Sii giusto, e se non puoi essere giusto, sii arbitrario
«Be’, come un giudice ha detto a un altro: “Sii giusto, e se non puoi essere giusto, sii arbitrario”». (William S. Burroughs. Pasto nudo)
Ho trovato il broccardo giusto per i tempi che corrono, il motto che informa l'azione di tutte le scienze, sociali e non: sii giusto, e se non puoi essere giusto, sii arbitrario. Per esempio, sii giusto (“ce lo dice la scienza”): Walter Ricciardi, 30 gennaio 2020: «le mascherine non servono alle persone sane, ma a quelle malate e agli operatori sanitari». Poi la mascherina viene arbitrariamente elevata a indicatore di virtù dalla politica che deve dare delle risposte, e la gente corre a mettersela, da sana, anche in macchina e sotto la doccia. La stessa cosa oggi che se dichiari di avere 21° gradi in casa ti fanno sentire un fiancheggiatore delle dittature. La giustizia si crea per suggestione, come il bisogno del balsamo per barba (350 ml, Euro 19,80 sotto Natale). Vulgus vult decipi, ergo decipiatur: due broccardi al prezzo di uno.
lunedì 19 dicembre 2022
Schemi ricorrenti: covid e peste manzoniana
Un'altra cosa che salta subito all'occhio leggendo i capitoli della peste in Milano è come gli schemi si ripetano al ripetersi di determinate minacce; come in un primo momento si sottovaluti il pericolo, e in un secondo, a frittata già fatta, si corra ai ripari adottando contromisure perlopiù inefficaci ma che acquistano valore di sacramenti, pena finanche l'arresto se si prova a metterli in discussione. Così accade che tanto più è incerto il responso della scienza, tanto più è ottusa e monolitica la direttiva sanitaria che ne consegue, e che alla paura del contagio corrispondono sempre degli untori sui quali la brava gente può sfogare le sue nevrosi, comprensive di mascherine e di gel disinfettante al posto dell'aceto medicato:
I più tenevano da una mano un bastone, alcuni anche una pistola, per avvertimento minaccioso a chi avesse voluto avvicinarsi troppo; dall’altra pasticche odorose, o palle di metallo o di legno traforate, con dentro spugne inzuppate d’aceti medicati; e se le andavano ogni tanto mettendo al naso, o ce le tenevano di continuo. (capitolo XXXIV, Promessi Sposi)

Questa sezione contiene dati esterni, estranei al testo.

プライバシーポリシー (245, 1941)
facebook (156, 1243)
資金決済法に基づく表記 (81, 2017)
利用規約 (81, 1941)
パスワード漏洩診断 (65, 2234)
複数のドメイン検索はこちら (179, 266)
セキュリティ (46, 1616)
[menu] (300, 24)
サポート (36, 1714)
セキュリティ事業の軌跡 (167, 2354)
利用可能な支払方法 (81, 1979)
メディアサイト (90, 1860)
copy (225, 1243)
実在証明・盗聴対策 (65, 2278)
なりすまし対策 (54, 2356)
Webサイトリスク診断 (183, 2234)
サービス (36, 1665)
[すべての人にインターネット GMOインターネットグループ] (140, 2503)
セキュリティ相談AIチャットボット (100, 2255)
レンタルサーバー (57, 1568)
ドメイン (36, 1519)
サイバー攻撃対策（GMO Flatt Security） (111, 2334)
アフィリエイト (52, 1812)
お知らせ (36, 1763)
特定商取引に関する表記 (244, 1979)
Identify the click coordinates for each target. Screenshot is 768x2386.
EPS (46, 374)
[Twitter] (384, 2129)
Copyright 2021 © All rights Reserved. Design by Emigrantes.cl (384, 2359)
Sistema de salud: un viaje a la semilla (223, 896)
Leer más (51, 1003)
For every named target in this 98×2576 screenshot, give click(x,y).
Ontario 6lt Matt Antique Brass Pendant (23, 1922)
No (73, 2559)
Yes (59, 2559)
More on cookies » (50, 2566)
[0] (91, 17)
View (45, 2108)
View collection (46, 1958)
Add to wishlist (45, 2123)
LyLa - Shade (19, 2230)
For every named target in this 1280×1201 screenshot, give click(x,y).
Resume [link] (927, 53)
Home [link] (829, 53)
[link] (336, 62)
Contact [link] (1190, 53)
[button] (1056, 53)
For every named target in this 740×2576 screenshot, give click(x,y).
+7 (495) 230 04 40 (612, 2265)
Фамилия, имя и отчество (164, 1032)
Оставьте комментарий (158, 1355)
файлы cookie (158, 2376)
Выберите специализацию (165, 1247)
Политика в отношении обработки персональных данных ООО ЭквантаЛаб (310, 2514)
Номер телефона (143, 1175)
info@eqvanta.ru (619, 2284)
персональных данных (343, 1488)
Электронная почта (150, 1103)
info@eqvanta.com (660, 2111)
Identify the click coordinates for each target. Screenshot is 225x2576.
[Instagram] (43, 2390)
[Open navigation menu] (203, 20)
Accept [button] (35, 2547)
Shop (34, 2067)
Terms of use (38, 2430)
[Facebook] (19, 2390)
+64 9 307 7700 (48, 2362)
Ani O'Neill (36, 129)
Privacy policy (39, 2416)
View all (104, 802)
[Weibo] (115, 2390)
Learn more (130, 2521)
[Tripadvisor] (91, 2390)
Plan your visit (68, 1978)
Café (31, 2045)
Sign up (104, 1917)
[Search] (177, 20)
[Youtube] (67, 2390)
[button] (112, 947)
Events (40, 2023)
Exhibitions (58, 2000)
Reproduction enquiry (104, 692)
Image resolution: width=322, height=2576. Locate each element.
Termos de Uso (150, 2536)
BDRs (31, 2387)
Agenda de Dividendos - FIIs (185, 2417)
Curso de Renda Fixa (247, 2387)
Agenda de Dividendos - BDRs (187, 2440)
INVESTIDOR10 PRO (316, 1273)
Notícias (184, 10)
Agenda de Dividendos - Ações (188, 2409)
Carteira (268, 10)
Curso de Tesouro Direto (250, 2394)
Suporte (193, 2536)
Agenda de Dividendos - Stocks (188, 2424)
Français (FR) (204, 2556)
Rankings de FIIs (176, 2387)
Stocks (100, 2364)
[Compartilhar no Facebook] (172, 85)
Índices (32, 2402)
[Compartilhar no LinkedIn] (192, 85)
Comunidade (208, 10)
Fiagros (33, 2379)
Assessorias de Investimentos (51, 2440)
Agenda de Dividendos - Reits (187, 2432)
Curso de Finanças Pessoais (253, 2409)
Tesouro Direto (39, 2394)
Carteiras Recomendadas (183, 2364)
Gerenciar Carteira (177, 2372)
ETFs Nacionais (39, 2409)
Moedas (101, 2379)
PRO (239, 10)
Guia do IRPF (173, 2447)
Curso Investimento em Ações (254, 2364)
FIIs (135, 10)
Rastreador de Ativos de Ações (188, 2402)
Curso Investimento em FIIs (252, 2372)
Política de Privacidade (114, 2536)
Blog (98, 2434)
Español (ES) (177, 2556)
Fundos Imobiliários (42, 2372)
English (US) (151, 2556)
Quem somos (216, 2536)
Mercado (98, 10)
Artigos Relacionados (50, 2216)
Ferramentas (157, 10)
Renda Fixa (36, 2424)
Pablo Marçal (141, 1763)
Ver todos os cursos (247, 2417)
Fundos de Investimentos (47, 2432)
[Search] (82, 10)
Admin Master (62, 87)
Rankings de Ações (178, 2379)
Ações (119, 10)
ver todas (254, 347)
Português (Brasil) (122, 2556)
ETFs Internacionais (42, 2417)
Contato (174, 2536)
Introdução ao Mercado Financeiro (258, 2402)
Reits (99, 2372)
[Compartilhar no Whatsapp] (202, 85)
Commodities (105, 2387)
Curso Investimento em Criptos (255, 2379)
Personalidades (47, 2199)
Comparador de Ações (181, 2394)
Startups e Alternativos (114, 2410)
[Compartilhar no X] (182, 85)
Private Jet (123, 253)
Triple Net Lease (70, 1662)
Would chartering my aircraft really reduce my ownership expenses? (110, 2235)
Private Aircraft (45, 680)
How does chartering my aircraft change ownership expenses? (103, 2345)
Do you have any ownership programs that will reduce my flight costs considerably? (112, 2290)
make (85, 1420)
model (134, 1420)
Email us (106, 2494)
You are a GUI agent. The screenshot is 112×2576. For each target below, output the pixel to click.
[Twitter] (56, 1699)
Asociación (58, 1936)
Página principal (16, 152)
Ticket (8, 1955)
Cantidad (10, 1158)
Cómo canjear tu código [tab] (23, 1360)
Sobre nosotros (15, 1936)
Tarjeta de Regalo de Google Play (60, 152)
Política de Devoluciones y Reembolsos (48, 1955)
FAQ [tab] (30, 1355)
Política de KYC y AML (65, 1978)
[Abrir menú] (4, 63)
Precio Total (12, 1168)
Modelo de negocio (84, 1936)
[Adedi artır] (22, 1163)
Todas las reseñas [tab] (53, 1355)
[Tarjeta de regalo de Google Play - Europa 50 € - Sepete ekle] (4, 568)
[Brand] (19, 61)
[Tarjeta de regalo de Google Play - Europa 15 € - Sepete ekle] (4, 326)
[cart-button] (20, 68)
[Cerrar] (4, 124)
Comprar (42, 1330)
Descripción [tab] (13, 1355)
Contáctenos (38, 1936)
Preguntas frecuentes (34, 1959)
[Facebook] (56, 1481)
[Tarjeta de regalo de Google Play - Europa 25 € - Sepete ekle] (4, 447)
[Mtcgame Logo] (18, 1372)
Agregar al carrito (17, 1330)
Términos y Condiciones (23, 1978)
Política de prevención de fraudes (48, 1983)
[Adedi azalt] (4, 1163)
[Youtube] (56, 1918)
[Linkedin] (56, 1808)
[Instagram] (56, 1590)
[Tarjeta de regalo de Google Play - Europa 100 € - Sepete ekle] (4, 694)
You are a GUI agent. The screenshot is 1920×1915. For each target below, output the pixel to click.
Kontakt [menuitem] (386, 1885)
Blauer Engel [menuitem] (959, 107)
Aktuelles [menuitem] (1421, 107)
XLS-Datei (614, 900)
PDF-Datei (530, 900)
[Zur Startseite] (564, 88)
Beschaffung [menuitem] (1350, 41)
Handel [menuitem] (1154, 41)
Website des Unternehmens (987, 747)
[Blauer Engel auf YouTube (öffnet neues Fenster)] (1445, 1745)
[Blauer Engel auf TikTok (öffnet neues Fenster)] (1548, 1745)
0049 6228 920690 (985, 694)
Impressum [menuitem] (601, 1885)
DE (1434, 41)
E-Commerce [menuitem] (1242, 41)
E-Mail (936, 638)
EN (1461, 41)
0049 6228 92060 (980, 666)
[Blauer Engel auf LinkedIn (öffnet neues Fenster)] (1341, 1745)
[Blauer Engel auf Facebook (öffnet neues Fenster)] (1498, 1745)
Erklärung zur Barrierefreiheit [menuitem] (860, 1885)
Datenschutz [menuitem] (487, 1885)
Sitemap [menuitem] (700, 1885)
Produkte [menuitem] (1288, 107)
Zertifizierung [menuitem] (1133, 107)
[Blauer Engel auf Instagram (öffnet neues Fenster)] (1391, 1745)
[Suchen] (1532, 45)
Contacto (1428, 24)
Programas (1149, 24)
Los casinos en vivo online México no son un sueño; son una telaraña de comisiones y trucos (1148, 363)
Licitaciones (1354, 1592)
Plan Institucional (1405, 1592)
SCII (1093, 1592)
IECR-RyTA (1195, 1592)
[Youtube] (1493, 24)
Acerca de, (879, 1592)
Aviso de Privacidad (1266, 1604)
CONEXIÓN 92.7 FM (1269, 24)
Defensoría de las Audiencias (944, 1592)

C'è stato un tempo in cui pulivamo la spesa del supermercato con l'amuchina per paura che il virus si fosse conservato sulle superfici, come sui muri imbrattati dagli untori, c'è stato il tempo dei monatti e quello dei cenoni in cui era fatto divieto di cantare a voce alta per non spargere in giro le mortifere goccioline di saliva, senza contare che bastava una sola "p" ben pronunciata per lanciare materiale infetto a distanza di nonnetto, dunque non si fa peccato a dire che a conti fatti siamo gli stessi di quattrocento anni fa ma ci crediamo uomini del futuro.
venerdì 16 dicembre 2022
I social
I social non vanno bene per la politica e nemmeno per la libera circolazione delle idee, delle idee pur circolano, ma ciascuna sui propri binari, tante piccole fazioni che non comunicano fatte di gente che vuole sempre meno dubitare di quel po' di certezze che ha raccattato rovistando tra gli avanzi del secolo venti. La stupidità dei conservatori fa ormai il paio con quella dei progressisti, l'emergere occasionale della verità viene ridotto a dispetto fatto al proprio avversario, una specie di regressione infantile alla fase anale che alterna ritenzione ad espulsione. Usano questa faziosità naturale per mettere in piedi gigantesche campagne ideologiche che trovano nei social le teste d'uovo ideali per prosperare e prender forma di isterie collettive, riducendo i social a strumento di controllo e di omologazione. Alla fine avrà ragione chi postava i gattini.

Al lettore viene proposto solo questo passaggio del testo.